> PROBLEMS TO SOLVE
• 1. According to the flower festival text, what condition applied to the materials people used to interpret their theme?
• 2. Pick up the flower festival text after its final sentence and write the next part.

> DOCUMENT SEGMENT
Before anyone used the term lockdown or knew what Covid was, we thought it might be a good idea to have a flower festival. And then it was 2020 and for some of the time the church was actually locked.
Come 2021 we weren’t sure if now was the time to run the festival but eventually we agreed that something creative, bright and non competitive could be really helpful and optimistic.
Our aim was to reflect on the last 18 months, the like of which none of us have ever lived through. It has of course been a worrying and frightening year. We invited people to contemplate on how that time had been for them. If they chose to focus on the sad and thoughtful, that was fine but it was also possible to see the strange, the weird and indeed the funny.
We wanted this to be an open, inclusive, community event so we made it wider than just a flower festival. We said that people could use any materials that they wished to interpret their theme, as long as there were some flowers involved in the arrangement! There were no other rules.
We have been touched by the enthusiasm and involvement of everyone and their willingness to help. It has been a project full of positivity. We hope you enjoy.

> DATA RECORDS
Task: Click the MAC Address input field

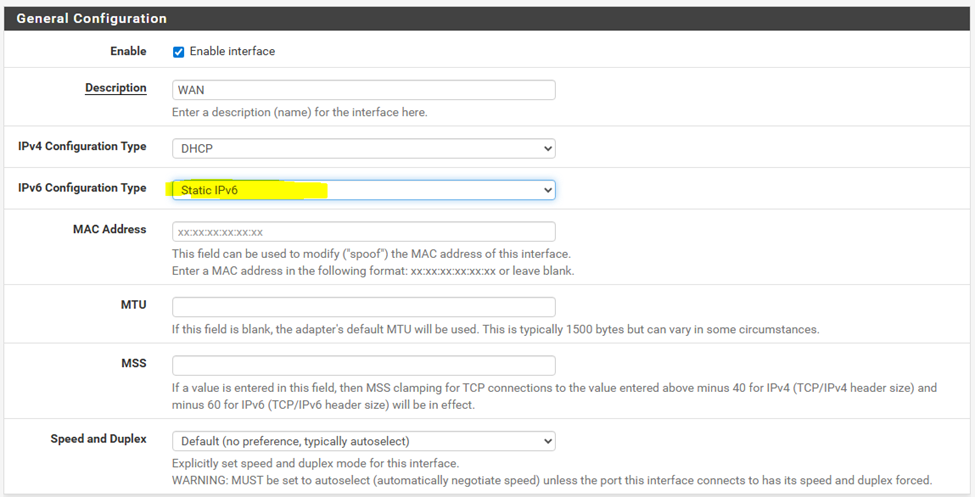Action: [x=363, y=232]
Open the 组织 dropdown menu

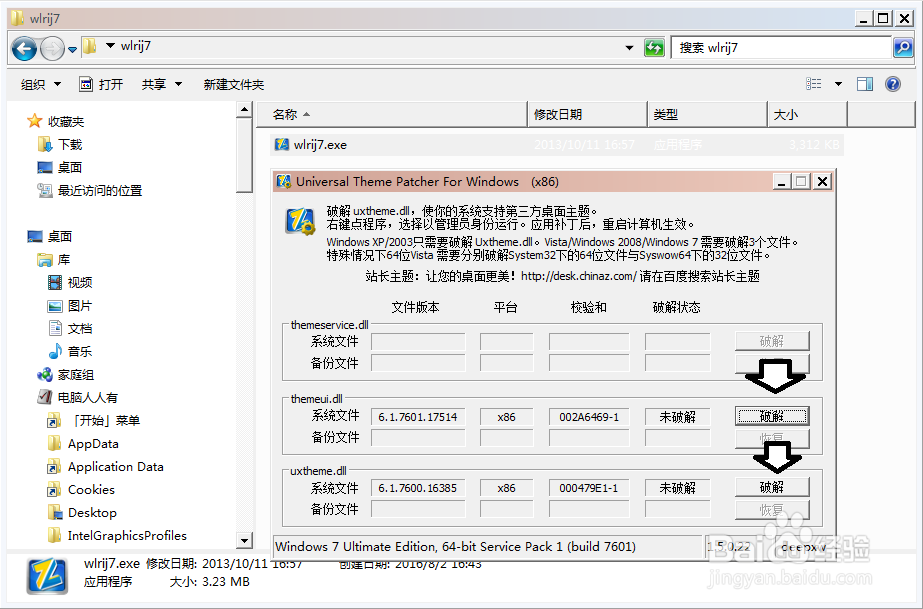tap(40, 83)
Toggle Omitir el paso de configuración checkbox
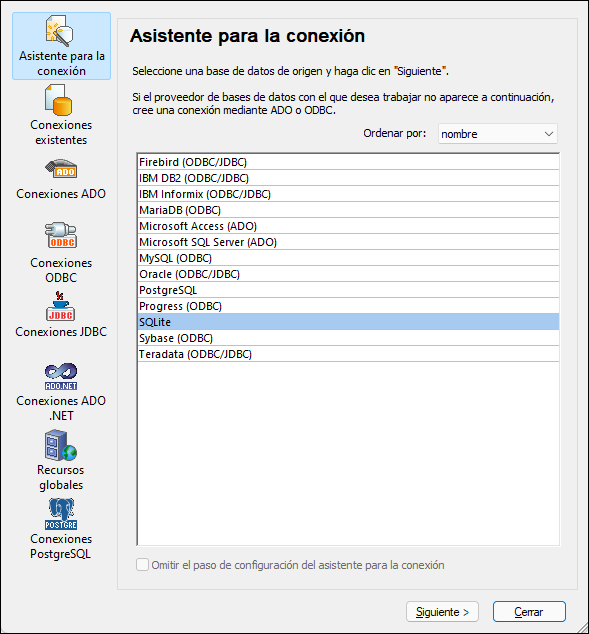Screen dimensions: 589x634 (142, 565)
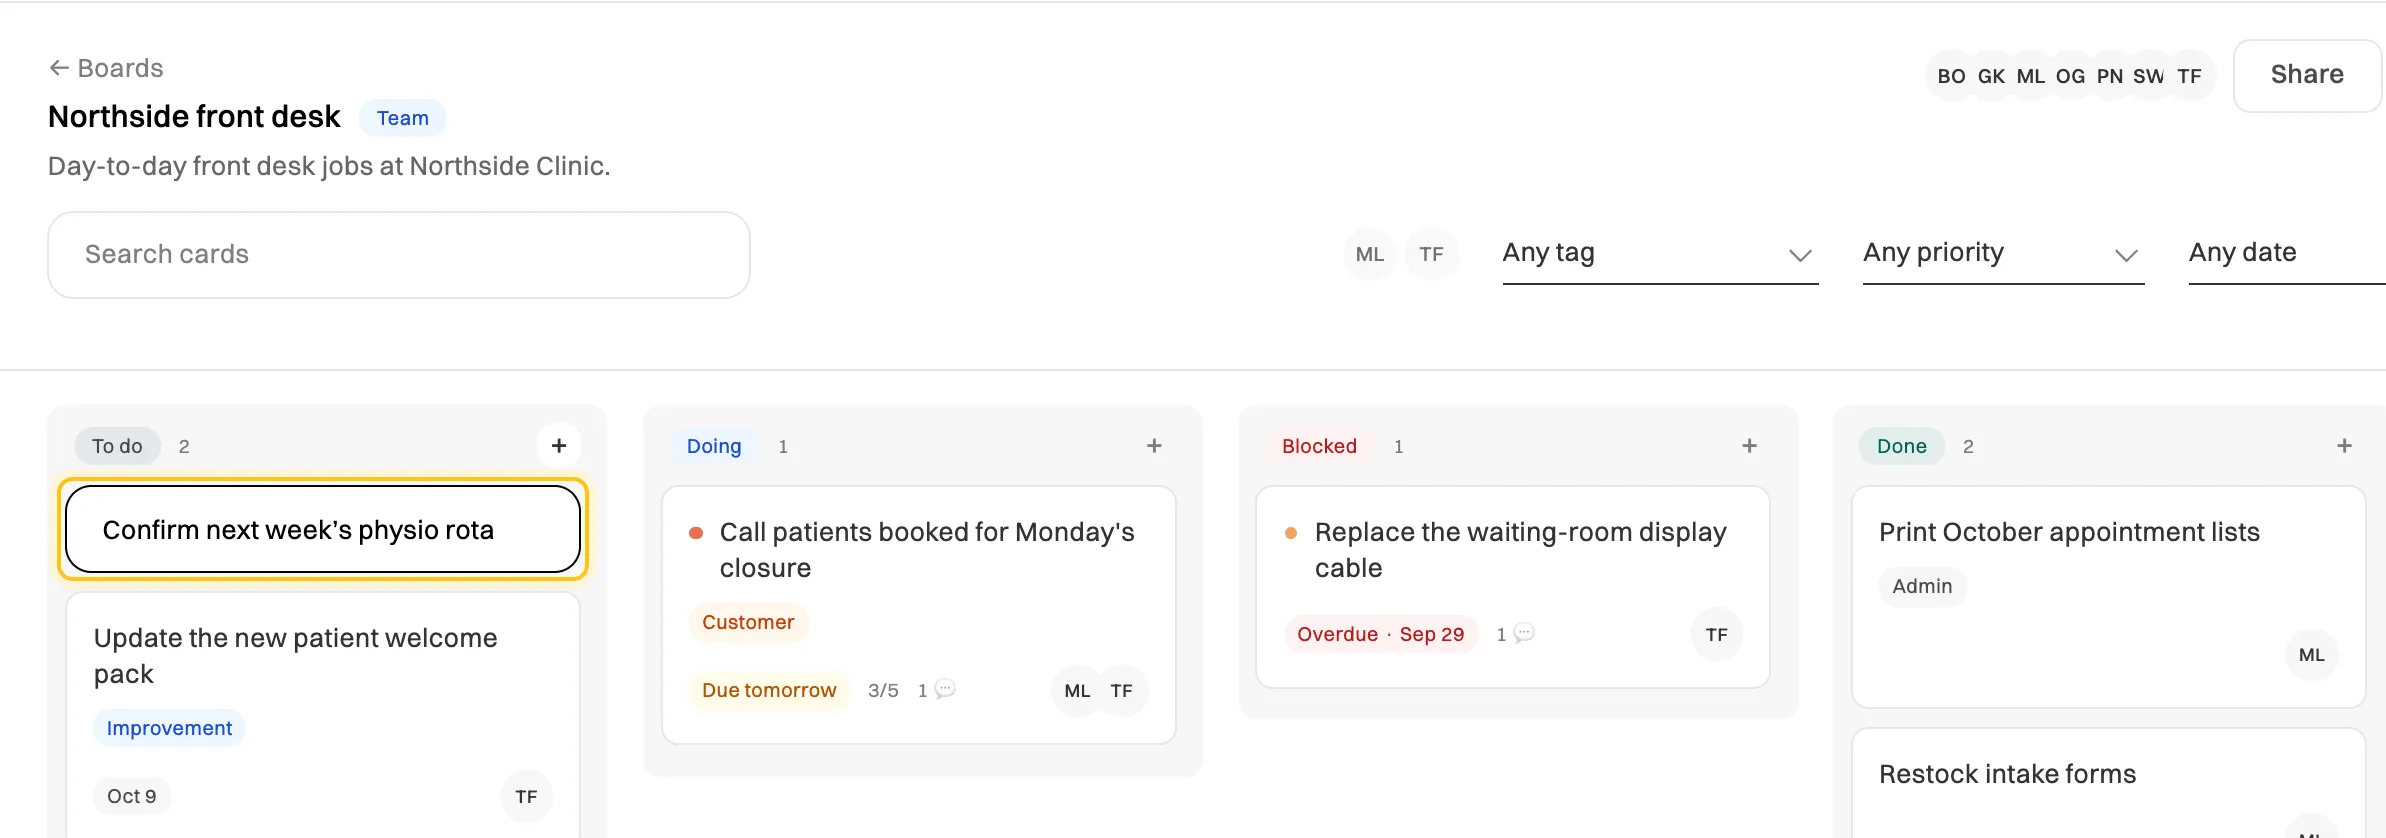
Task: Focus the Search cards field
Action: point(399,254)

> ANSWERS TO THE EXERCISE
• 1. Some flowers had to be involved in the arrangement.

• 2.
Lockdown! Can’t go out! But I have a garden, a haven for me - and the bees.
God’s Creation began long before Covid19, but these difficult months gave us a greater appreciation of Nature, with walks in the countryside, a weekend Nature Quest in the churchyard, and a Bat Walk this weekend. Consider the birds of the air and the flowers of the field, and remember how much God loves them, and how much more He loves you.
Out of the chaos of modern living, the Light of Faith remains a constant in all times and in all circumstances. It is reliable, permanent and everlasting.
The woods have been a great source of solace and inspiration, when nowhere else seemed safe. Long days spend looking at nature through the eyes of our children, noticing every detail and sounds of God’s most beautiful creation.
Not humans, but birds often witness the most beautiful mornings in this world.
Beau means ‘love of my life’ and we called him our besties boy. He loved to bring a toy or a slipper but wouldn’t let us have it. He loved his walks in Hughenden Park and laying in the stream even in the freezing cold and snow. He was a loving and gentle soul except when he saw a German Shepherd when he would become our protector. He allowed little dogs to run rings round him, taking toys and biscuits out of his mouth without trouble. He was our ray of sunshine through the dark days of Covid but then life got too much for him and we lost him in April at 12 years old. We miss him so much. Thank you Lord for our Beau.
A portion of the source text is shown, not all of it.